• **SET EXERCISE A**
Gather every line of the entries that contains the word "orange". Case counts.
═══ QUOTED TEXT
Exhibit 5

                    SKADDEN, ARPS, SLATE, MEAGHER & FLOM LLP
                                FOUR TIMES SQUARE
                         NEW YORK, NEW YORK 10036-6522

 Direct Dial
212-735-2526

                                                              December 16, 2003

Foot Locker, Inc.
112 West 34th Street
New York, New York  10120

Ladies and Gentlemen:

                  We have acted as special counsel to Foot Locker, Inc., a New
York corporation (the "Company"), in connection with the Registration Statement
of the Company on Form S-8 (the "Registration Statement"), filed with the
Securities and Exchange Commission under the Securities Act of 1933 (the "Act")
with respect to 4,000,000 shares of common stock, par value $.01 per share (the
"Common Stock"), of the Company to be issued and sold pursuant to the
Registration Statement under the Foot Locker 2003 Stock Option and Award Plan
(the "Option Plan") and 3,000,000 shares of Common Stock to be issued and sold
pursuant to the Registration Statement under the 2003 Foot Locker Employees
Stock Purchase Plan (the "Purchase Plan").

                  In connection with this opinion, we have examined and are
familiar with originals or copies, certified or otherwise identified to our
satisfaction, of (i) the Registration Statement, (ii) the Certificate of
Incorporation of the Company, and amendments thereto, (iii) the By-laws of the
Company, as amended, (iv) the Option Plan, (v) the Purchase Plan, and (vi)
certain resolutions, dated April 16, 2003, adopted by the Board of Directors of
the Company authorizing, among other things, the issuance of Common Stock
pursuant to the Registration Statement and the adoption of the Option Plan and
the Purchase Plan, and such other documents as we have deemed necessary or
appropriate as a basis for the opinions set forth herein.

                  In our examination we have assumed the genuineness of all
signatures, the legal capacity of all natural persons, the authenticity of all
documents submitted to us as originals, the conformity to original documents of
all documents








Foot Locker, Inc.
══════
═══ DATA TO PROCESS
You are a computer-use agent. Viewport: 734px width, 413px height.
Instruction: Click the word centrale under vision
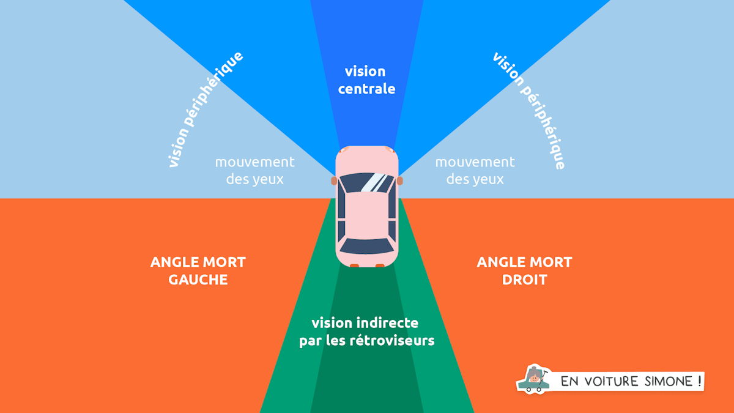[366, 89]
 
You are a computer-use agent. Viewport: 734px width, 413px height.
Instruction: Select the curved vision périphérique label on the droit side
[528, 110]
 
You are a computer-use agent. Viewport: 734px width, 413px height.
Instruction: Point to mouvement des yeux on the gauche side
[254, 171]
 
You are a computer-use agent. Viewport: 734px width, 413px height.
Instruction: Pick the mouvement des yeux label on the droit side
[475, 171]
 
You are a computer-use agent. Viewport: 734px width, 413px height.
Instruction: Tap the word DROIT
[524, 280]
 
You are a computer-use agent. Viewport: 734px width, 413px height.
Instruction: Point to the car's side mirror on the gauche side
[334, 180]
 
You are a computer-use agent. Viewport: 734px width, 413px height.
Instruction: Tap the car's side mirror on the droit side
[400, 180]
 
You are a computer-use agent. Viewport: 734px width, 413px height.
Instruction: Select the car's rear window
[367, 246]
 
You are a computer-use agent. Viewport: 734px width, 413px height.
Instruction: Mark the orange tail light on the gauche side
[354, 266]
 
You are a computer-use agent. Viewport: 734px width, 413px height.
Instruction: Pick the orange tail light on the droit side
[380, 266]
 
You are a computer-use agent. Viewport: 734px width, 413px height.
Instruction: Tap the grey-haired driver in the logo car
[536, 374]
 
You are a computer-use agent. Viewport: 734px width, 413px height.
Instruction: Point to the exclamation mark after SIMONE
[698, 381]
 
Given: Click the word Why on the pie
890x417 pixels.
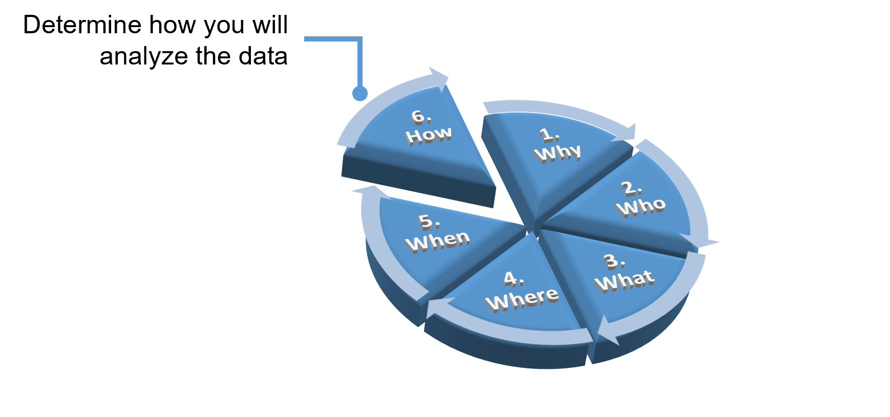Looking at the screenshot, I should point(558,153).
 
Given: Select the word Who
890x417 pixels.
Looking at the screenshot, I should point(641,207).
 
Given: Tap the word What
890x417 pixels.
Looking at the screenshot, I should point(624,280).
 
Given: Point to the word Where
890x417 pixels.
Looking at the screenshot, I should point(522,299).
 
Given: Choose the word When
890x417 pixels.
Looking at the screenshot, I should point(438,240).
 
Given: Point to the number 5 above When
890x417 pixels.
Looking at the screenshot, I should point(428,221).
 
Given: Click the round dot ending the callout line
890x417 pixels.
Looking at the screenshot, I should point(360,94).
══════
═══ DATA TO PROCESS
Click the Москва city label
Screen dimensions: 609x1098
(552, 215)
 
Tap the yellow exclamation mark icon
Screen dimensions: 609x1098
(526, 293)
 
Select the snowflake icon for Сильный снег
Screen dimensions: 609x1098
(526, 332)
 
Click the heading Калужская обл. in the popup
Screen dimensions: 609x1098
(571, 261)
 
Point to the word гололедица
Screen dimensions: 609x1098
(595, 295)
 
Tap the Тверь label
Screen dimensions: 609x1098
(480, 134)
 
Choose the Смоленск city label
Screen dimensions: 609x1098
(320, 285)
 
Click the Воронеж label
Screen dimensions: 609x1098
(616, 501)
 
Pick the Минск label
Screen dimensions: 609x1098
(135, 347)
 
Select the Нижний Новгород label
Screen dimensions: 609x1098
══════
═══ DATA TO PROCESS
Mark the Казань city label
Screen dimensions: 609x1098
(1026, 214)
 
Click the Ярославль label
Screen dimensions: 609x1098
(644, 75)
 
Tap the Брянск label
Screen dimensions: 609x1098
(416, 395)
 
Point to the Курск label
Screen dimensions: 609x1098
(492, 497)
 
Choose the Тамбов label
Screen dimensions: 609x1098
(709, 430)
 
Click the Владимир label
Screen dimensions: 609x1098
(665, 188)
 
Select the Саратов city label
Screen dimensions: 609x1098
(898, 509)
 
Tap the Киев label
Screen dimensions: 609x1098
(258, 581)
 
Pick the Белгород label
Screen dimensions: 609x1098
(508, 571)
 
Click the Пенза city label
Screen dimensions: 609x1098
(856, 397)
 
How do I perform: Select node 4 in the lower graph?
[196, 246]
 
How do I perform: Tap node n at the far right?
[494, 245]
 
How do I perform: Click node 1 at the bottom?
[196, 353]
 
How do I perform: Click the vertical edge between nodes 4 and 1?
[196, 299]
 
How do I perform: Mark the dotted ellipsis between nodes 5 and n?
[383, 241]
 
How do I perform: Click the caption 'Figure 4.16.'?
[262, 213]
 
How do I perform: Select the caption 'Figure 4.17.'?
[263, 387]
══════
• **SET EXERCISE B**
In the legal opinion letter, which documents do the counsel say they examined under the numbers (i) through (vi)?

• **FULL RESPONSE A**
Instruction: Mark the orange tail light on the gauche side
Instruction: Pick the orange tail light on the droit side

• **FULL RESPONSE B**
(i) the Registration Statement
(ii) the Certificate of Incorporation of the Company, and amendments thereto
(iii) the By-laws of the Company, as amended
(iv) the Option Plan
(v) the Purchase Plan
(vi) certain resolutions, dated April 16, 2003, adopted by the Board of Directors of the Company